Is there any reason why these companies would include a seemingly ineffective element into their product other than being able to say "antibacterial" on the label? It couldn't possibly have been CHEAPER to add them to soaps when it became the new meta, so it'd be interesting if marketing was the sole reason for it.
For the same reason it was effective for marketing: It wasn't immediately obvious _to anyone_ that the additives were ineffective.
Very very often human beings have to make decisions based on incomplete data. If it had turned out that antibiotics in soap saved lives what would we be saying if the industry that had waited years for iron clad proof before taking the relatively inexpensive step of putting it in?
Marketing to consumer misinformation is common. And once one company does it, others need to follow, because the cost of educating the consumer far out ways the cost of just following a trend.
As the article mentions, triclosan can be effective in a completely different setting. It reminds me of another recent study that showed phenylephrine HCL gets metabolised too quickly to do any good when taken orally, even though it's very effective as a nasal spray. Many people switched to it when pseudoephedrine HCL/Sudafed went behind the counter, but the pills literally don't do anything they say they do.

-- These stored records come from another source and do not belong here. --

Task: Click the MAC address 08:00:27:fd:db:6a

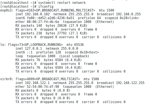Action: coord(43,22)
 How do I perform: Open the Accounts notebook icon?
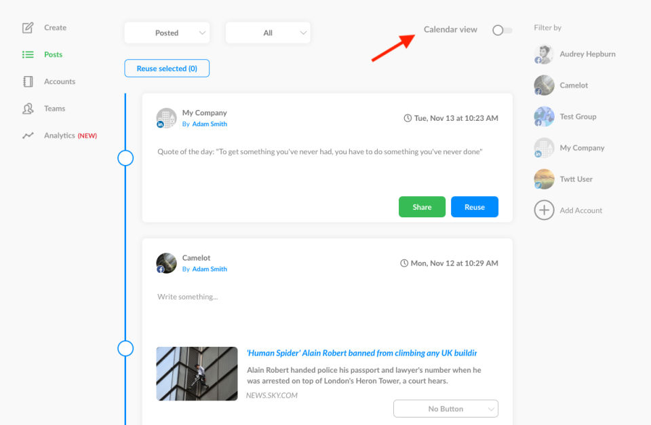[x=28, y=81]
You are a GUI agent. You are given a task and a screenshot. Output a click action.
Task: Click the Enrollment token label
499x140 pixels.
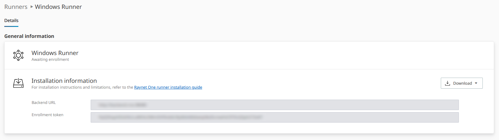[x=47, y=115]
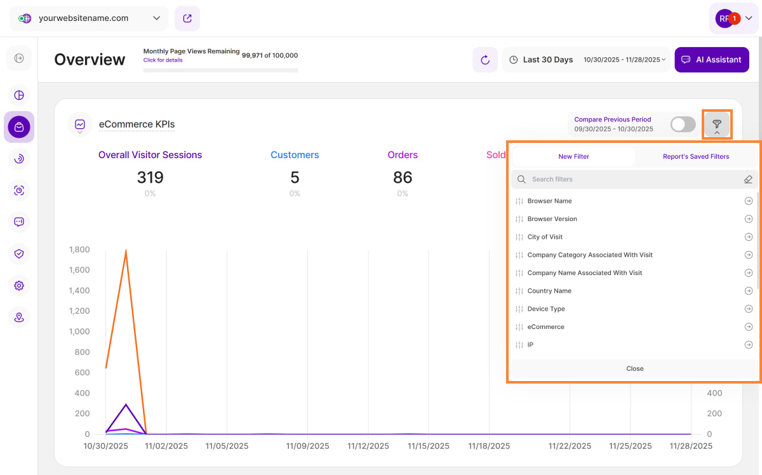The width and height of the screenshot is (762, 475).
Task: Click the Search filters input field
Action: [x=629, y=180]
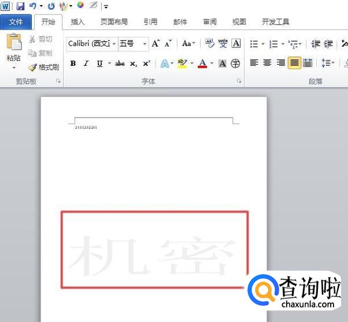
Task: Toggle italic formatting
Action: click(x=86, y=63)
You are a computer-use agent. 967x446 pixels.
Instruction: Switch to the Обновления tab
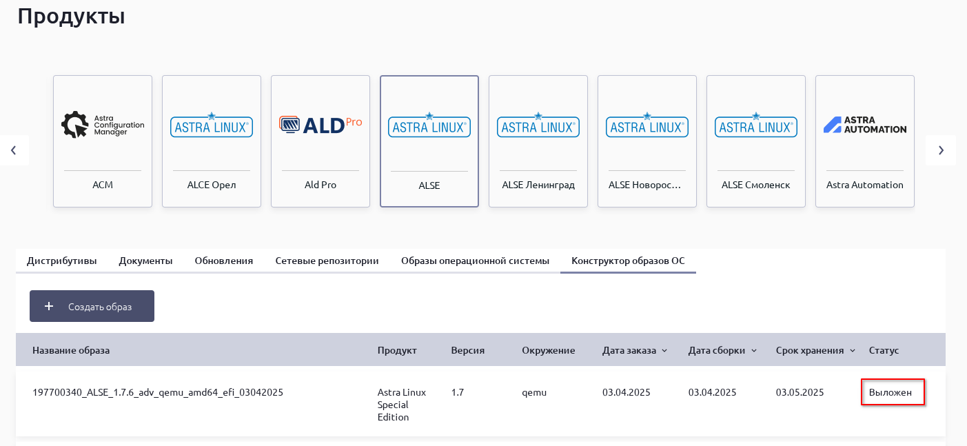(x=223, y=261)
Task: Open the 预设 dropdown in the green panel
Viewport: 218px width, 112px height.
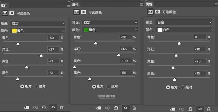Action: click(x=110, y=22)
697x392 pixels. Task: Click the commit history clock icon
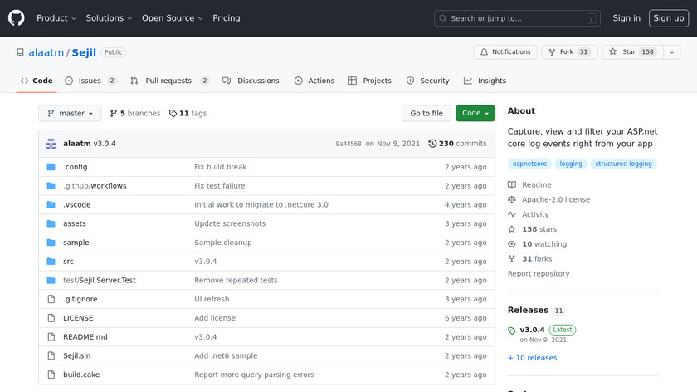tap(432, 144)
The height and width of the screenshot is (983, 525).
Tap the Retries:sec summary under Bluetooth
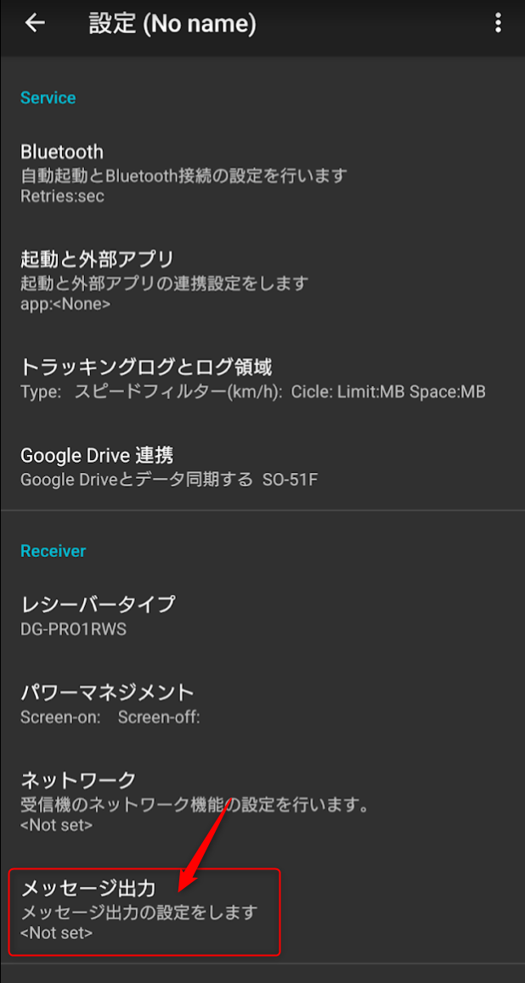[x=62, y=195]
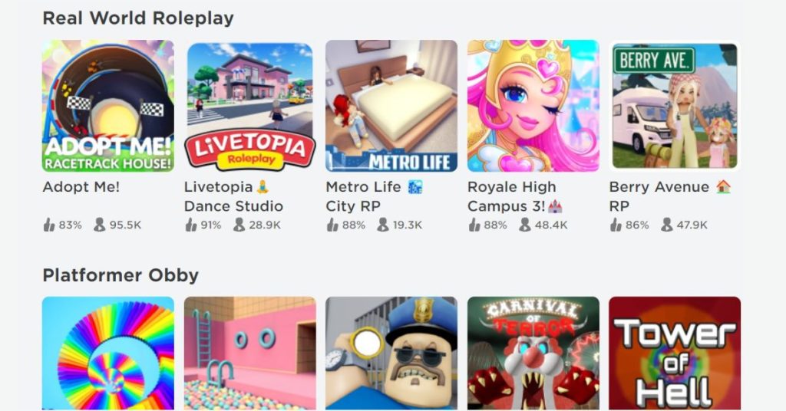Screen dimensions: 786x411
Task: Click the thumbs-up icon for Royale High
Action: pos(474,225)
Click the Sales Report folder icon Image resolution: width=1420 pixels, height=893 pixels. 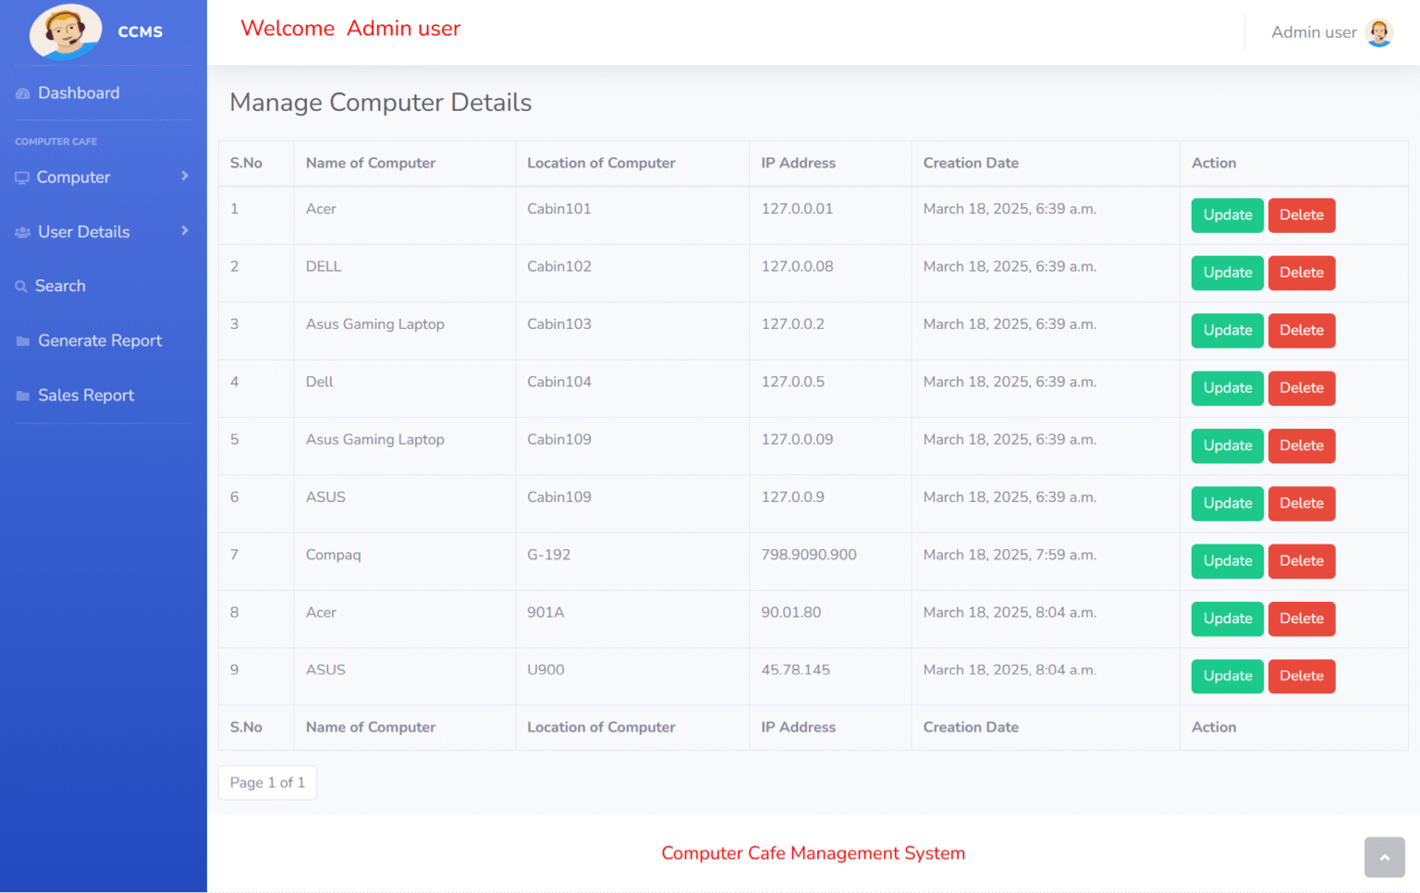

It's called "blue crystals" in marketing jargon, after literal blue crystals and other pointless things. Anything that can be used for market differentiation or that creates a "health aura" effect can boost sales.

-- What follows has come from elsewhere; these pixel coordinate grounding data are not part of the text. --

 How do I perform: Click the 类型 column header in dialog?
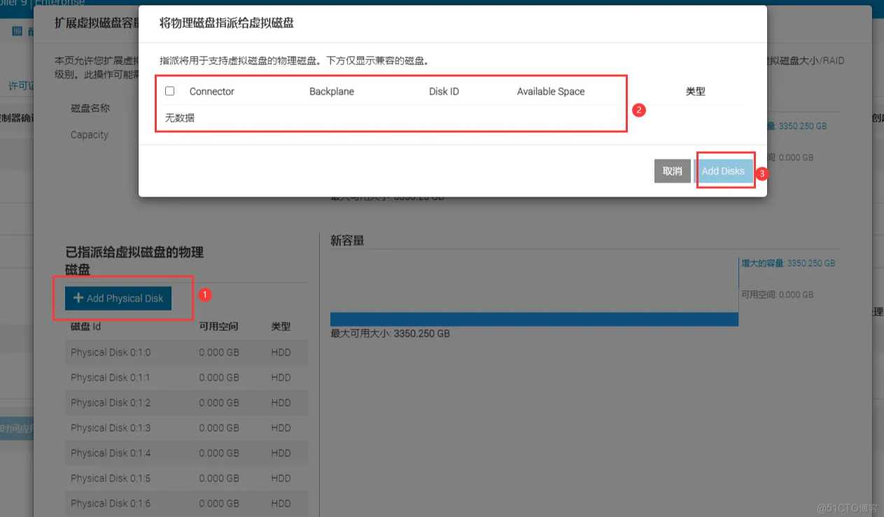pos(695,92)
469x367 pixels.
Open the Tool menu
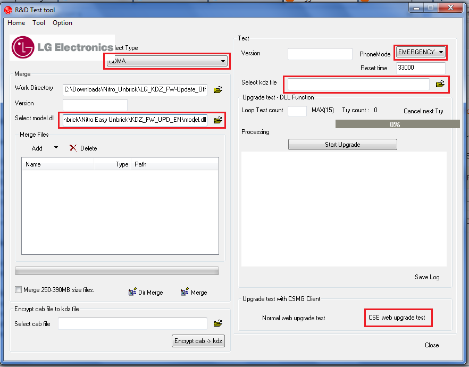click(38, 23)
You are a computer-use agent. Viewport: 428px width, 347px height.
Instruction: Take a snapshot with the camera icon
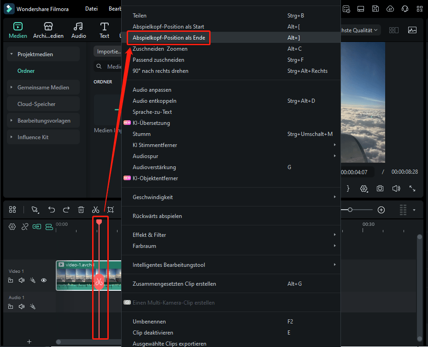coord(380,188)
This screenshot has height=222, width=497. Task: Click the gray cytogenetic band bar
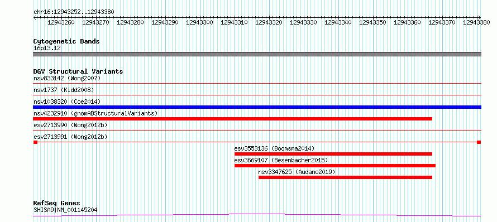[x=257, y=54]
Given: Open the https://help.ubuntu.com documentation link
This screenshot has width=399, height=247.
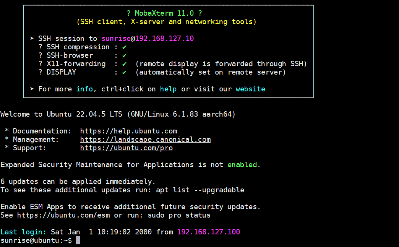Looking at the screenshot, I should 128,131.
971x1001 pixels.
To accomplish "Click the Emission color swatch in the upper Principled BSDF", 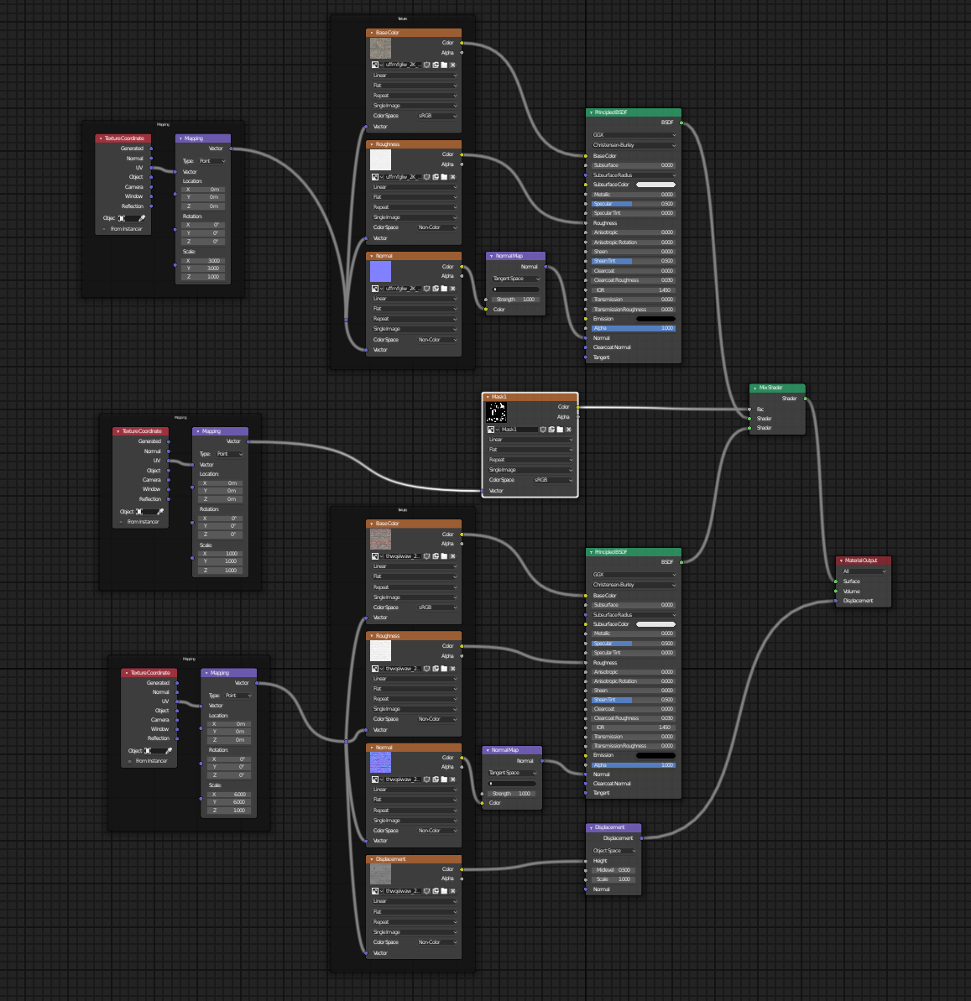I will point(655,319).
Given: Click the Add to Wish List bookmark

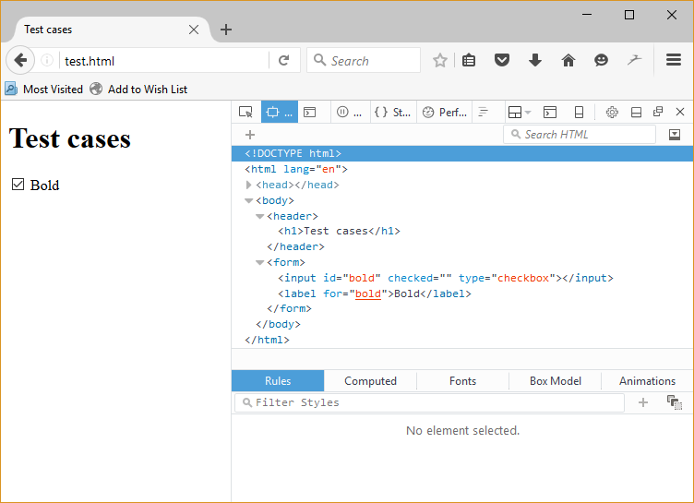Looking at the screenshot, I should click(138, 90).
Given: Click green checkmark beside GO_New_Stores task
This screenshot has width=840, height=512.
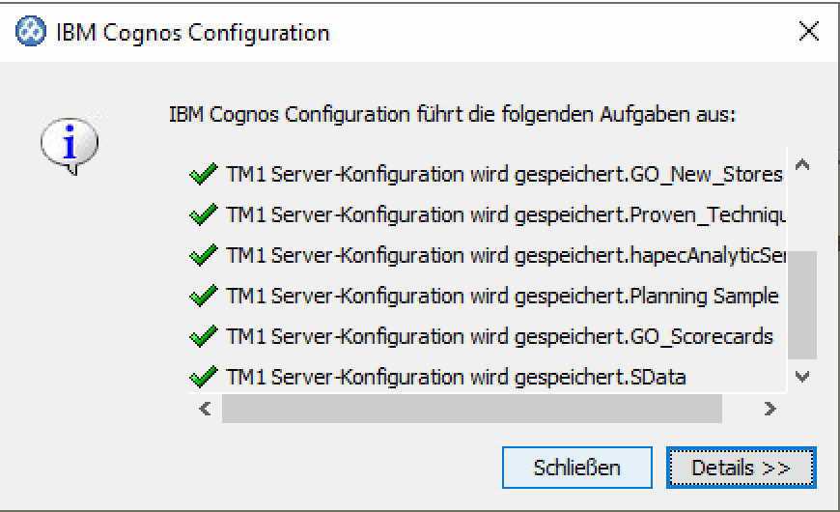Looking at the screenshot, I should point(203,176).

I think it's from laundry detergent. People will pay more for a white powder with useless colored crystals in it than they would for the plain white powder. Psychologically, the implication is that the crystals are some sort of secret sauce that makes the powder work better, or is responsible for all the brand-linked advertising claims.
Since the actual chemistry is over most people's heads, the "blue crystals" are where they invest all the magic that makes it work just like the ads claim it will.

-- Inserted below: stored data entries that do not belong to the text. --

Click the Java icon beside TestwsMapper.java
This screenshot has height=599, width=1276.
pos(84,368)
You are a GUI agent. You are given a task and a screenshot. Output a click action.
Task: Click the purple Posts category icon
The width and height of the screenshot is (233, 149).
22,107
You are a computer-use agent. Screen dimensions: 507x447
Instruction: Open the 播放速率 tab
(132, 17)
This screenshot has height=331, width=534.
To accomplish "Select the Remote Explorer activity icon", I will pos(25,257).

At the time, a lot of people were regularly using laundry bluing as a whitening agent along with soap (not another detergent agent, real, honest-to-goodness soap, like Sunlight Soap or Ivory Snow); it was difficult to tell those people that a more effective detergent, by itself, could accomplish what soap and bluing together had been doing. Thus blue crystals in detergent.
I wonder if the public policy intent of this regulation could have been met by permitting soaps to label themselves as antibacterial without containing any of the prohibited compounds (or even lie about containing them).
Soap is pretty antibacterial by itself. ... and now I wonder if we'll next see a wave of soaps containing various reactive nanoparticles what whatever potentially not healthy stuff they'll use to address the fact that the public thinks it wants to buy something that is antibacterial.
I saw some funny old ads from the 50s for toothpaste and mouthwash WITH CHLOROPHYLL!
Same thing there, it had probably just entered shared knowledge, it sounded sciency and natural at the same time, so why not add it to toothpaste? It must be good, right?
Completely worthless, pure marketing gimmick, yet people bought it.
The same reason why we see sugar with label "carbon free" and water with label "no GMO". Marketing. Yes, it gets old with time and they have to look for the next gimmick. But if that brings them some income in the meantime, that's what they do.
I'm not thinking of anything, it's an actual registered trademark. Of course, they meant "carbon neutral", as in "carbon dioxide emissions neutral", but that's not what it said on the label. It said "carbon free". Yes, I studies chemistry in school and know that carbon-free sugar is water :) But people who are the target audience of this marketing gimmick don't really seem to be bothered with it.
Someone elsewhere made the point that if there was any financial (or practical, since better soap = more money) benefit to the companies from keeping these chemicals in, you can bet they would have lobbied like hell to protect their ingredient list.